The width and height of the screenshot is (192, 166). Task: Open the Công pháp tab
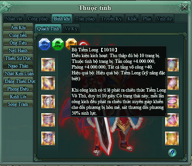[38, 19]
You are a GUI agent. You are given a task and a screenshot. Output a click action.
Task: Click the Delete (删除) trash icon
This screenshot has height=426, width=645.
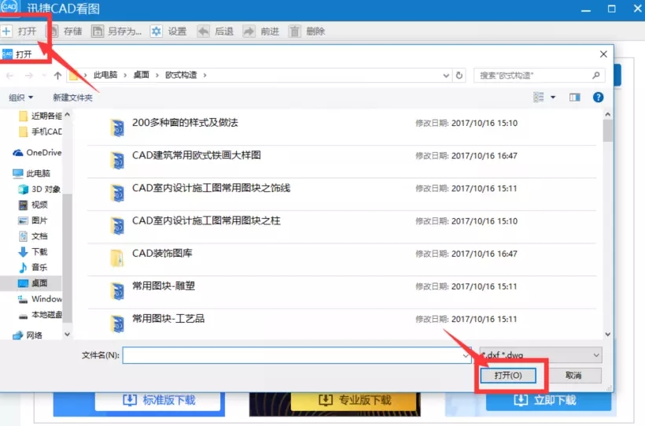coord(295,31)
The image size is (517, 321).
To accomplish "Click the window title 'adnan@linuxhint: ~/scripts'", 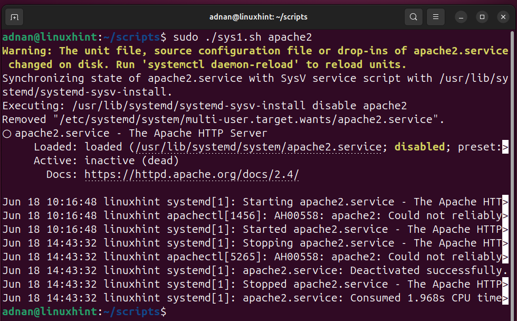I will 258,17.
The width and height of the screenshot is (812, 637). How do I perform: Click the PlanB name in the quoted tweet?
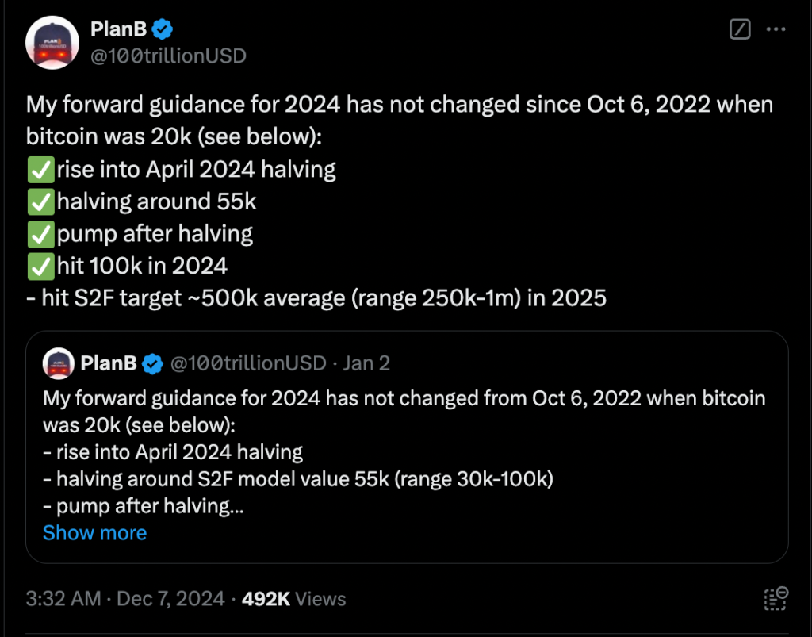(109, 363)
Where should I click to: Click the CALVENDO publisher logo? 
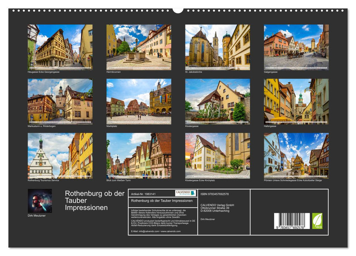(x=185, y=193)
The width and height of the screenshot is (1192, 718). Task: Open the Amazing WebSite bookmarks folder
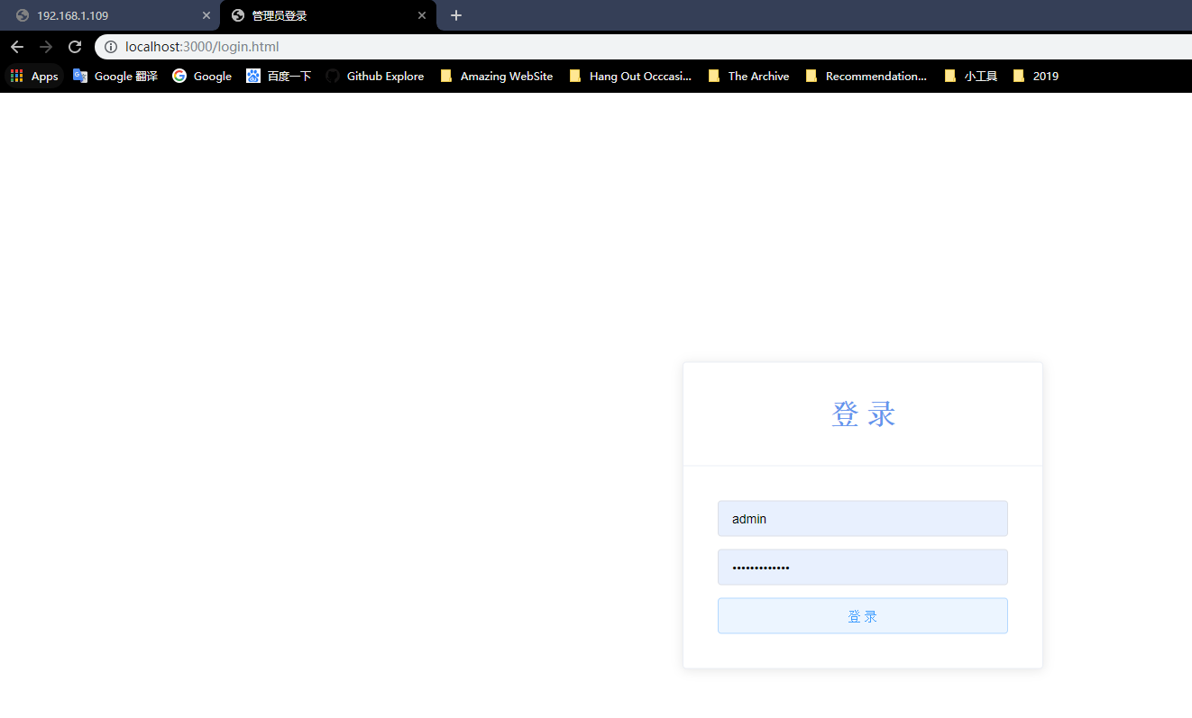coord(496,76)
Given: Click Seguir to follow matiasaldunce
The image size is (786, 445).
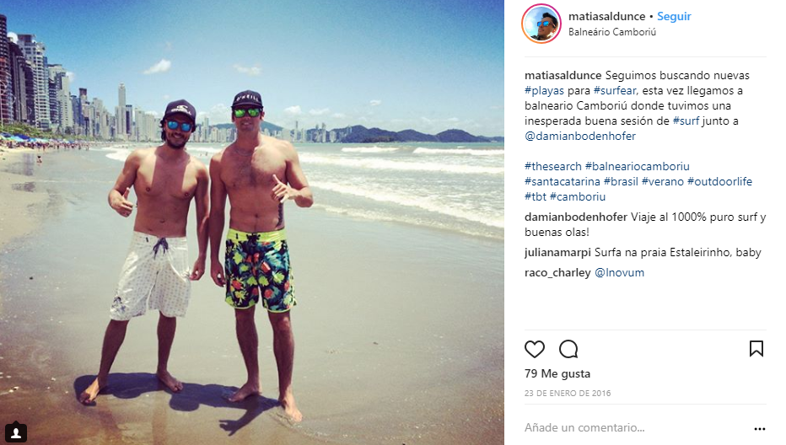Looking at the screenshot, I should (674, 17).
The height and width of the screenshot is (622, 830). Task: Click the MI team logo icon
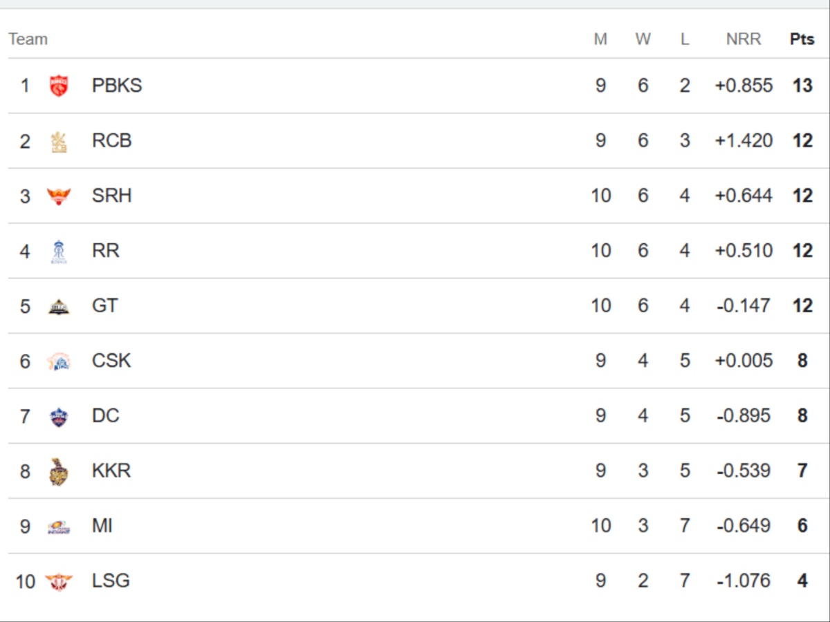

━━━━━━━━━━━━━━━━━━━━

• [Activity]
Return each line above where the word "icon" shows up.

• [Completed exercise]
Task: Click the Delete (删除) trash icon
The height and width of the screenshot is (622, 830). Task: Click the MI team logo icon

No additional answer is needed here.